──────── Records supplied
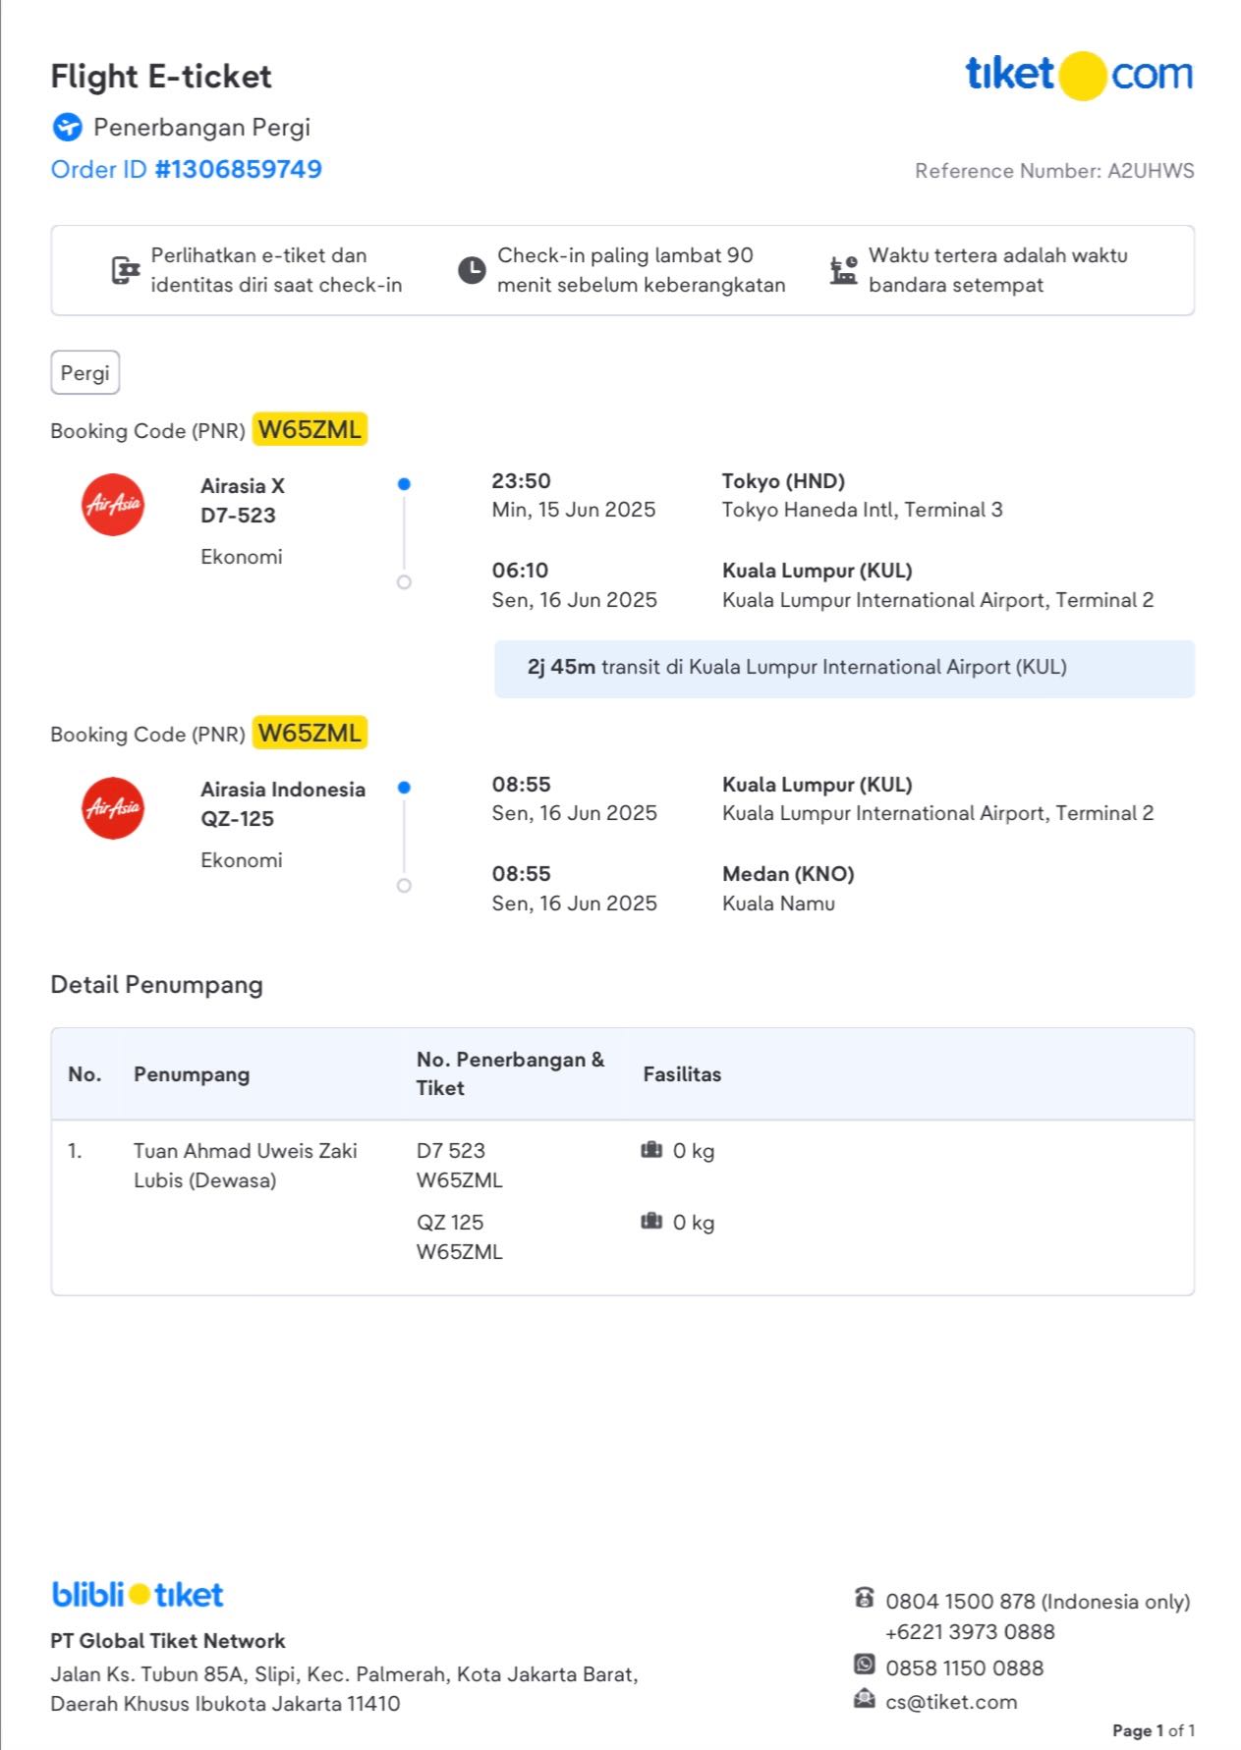Open Order ID #1306859749 link

pos(187,169)
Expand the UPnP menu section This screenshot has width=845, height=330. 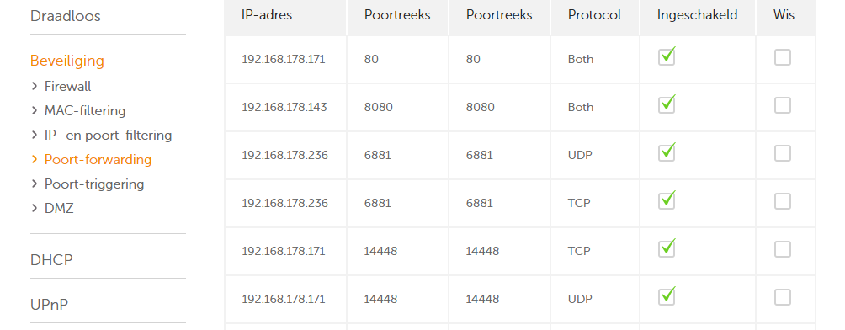pyautogui.click(x=49, y=305)
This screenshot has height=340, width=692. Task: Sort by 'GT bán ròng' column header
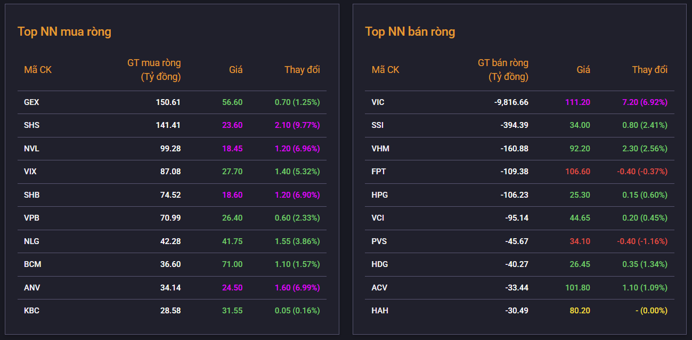503,70
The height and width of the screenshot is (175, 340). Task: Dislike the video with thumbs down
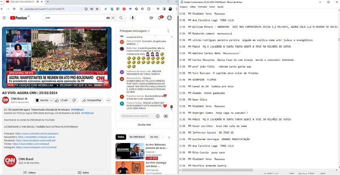[74, 100]
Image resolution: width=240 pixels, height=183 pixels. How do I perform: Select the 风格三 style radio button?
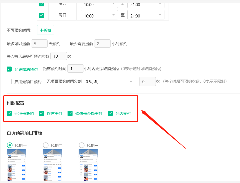click(81, 145)
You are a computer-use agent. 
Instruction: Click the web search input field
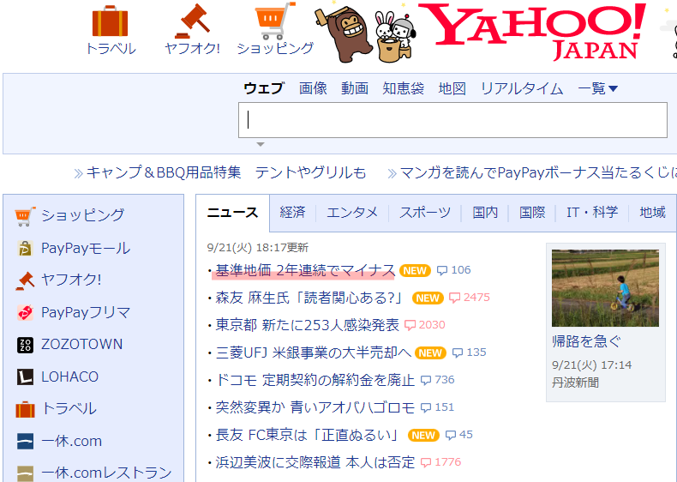[452, 120]
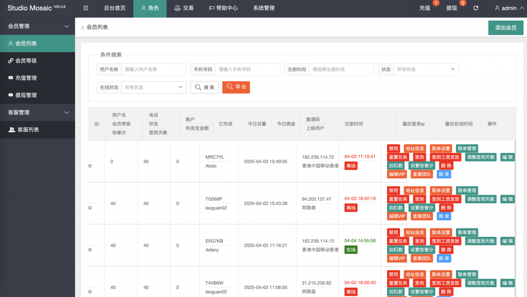The image size is (527, 297).
Task: Click 充值 with the red badge
Action: point(425,8)

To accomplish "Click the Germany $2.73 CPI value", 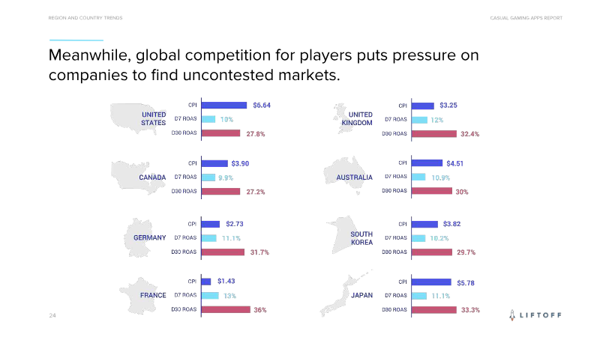I will (x=235, y=224).
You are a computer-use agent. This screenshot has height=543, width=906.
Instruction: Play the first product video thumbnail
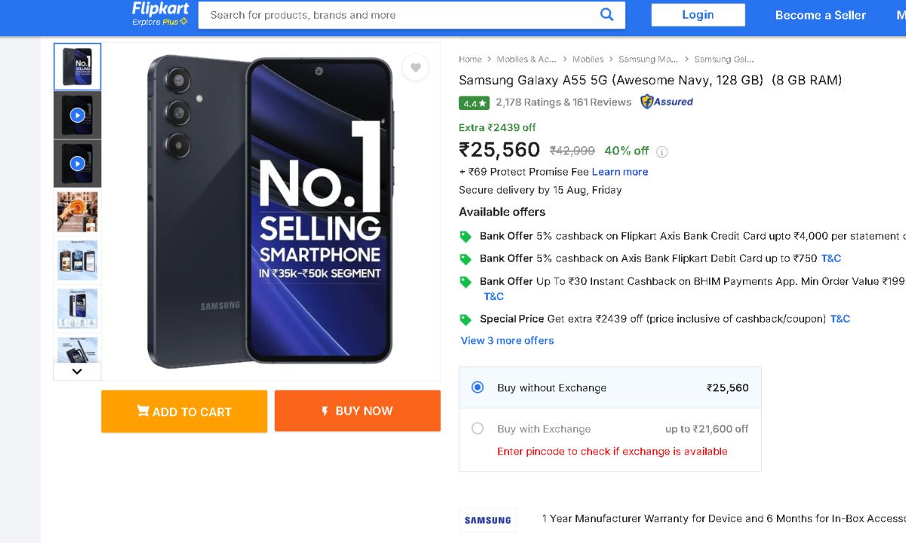click(77, 115)
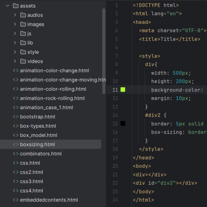Expand the videos folder chevron
The image size is (207, 207).
[x=15, y=61]
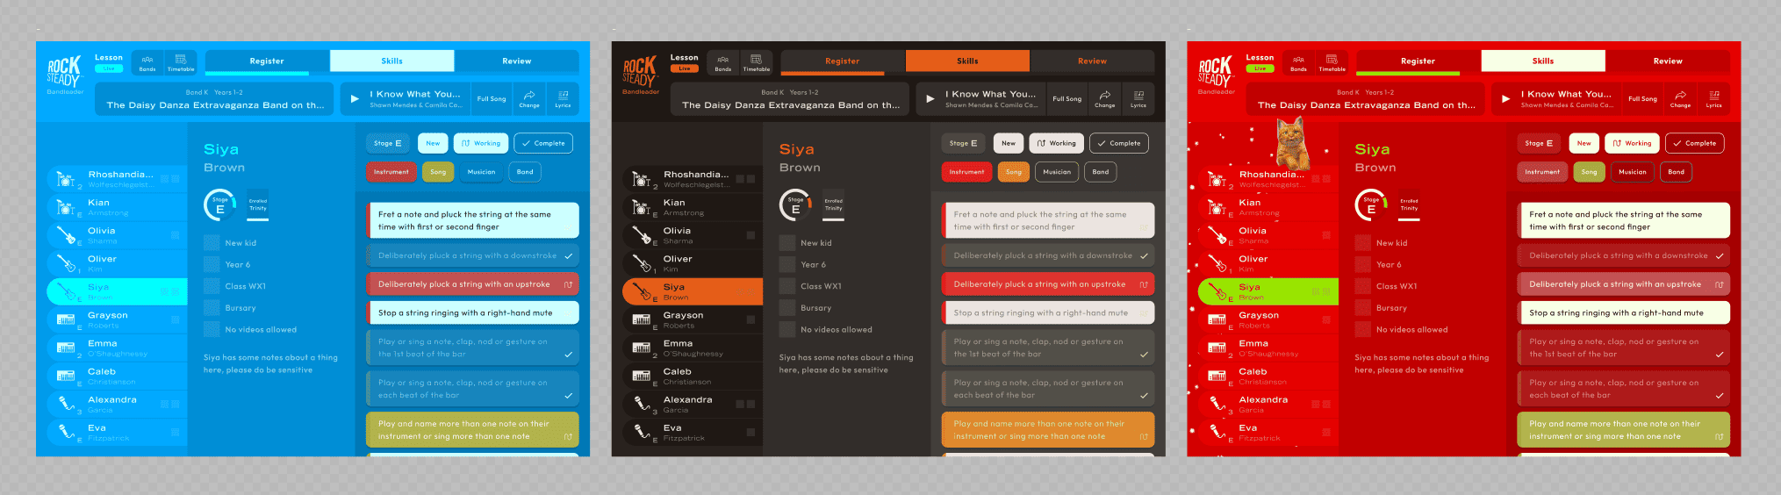Open Timetable icon in dark theme header

756,63
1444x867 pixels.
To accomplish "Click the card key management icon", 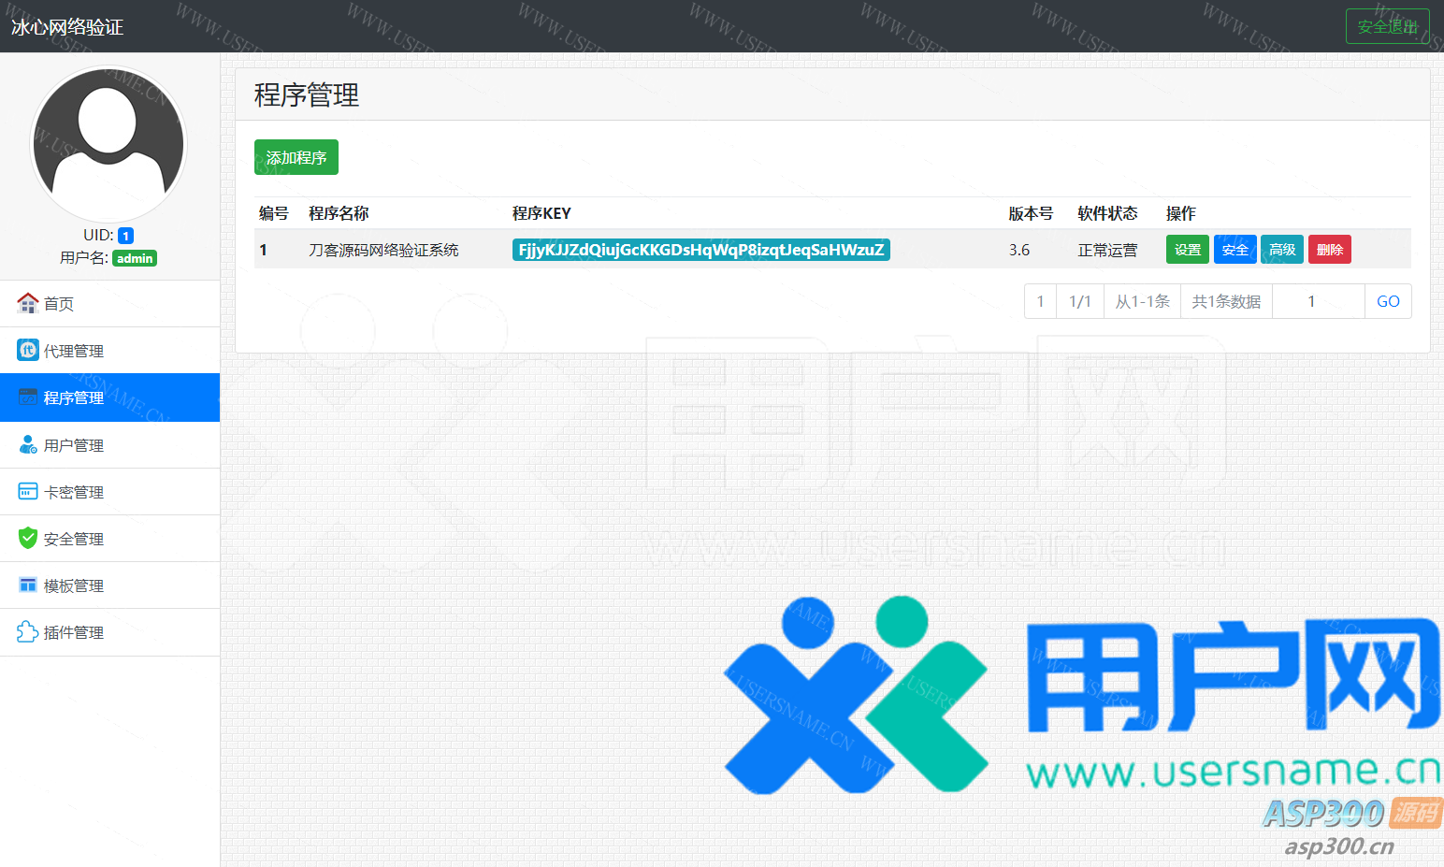I will [28, 491].
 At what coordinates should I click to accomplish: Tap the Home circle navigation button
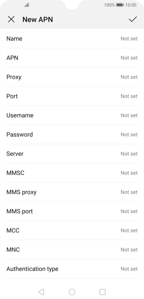72,292
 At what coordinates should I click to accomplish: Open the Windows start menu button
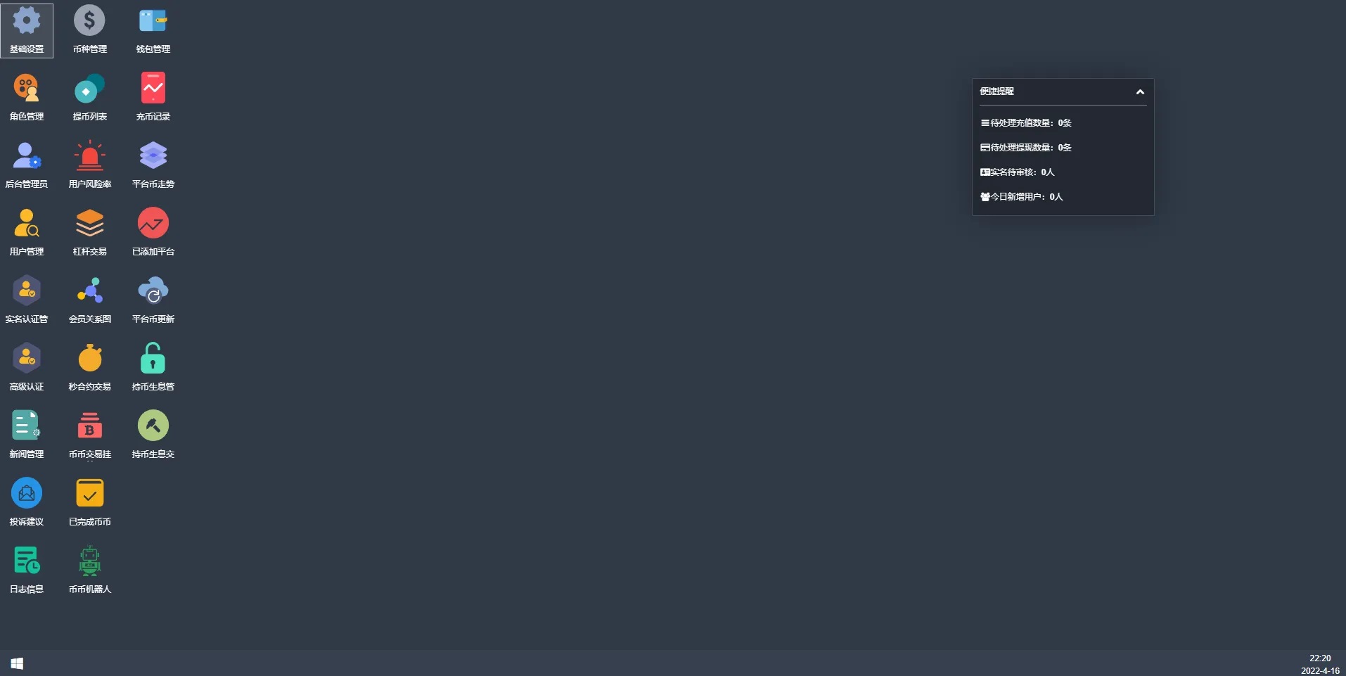pos(17,663)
────────────────
= Work task =
Among the lines above, show every one that contains the string "computer".

= Exercise response =
You are a computer-use agent. 
You are a computer-use agent. This screenshot has height=543, width=906.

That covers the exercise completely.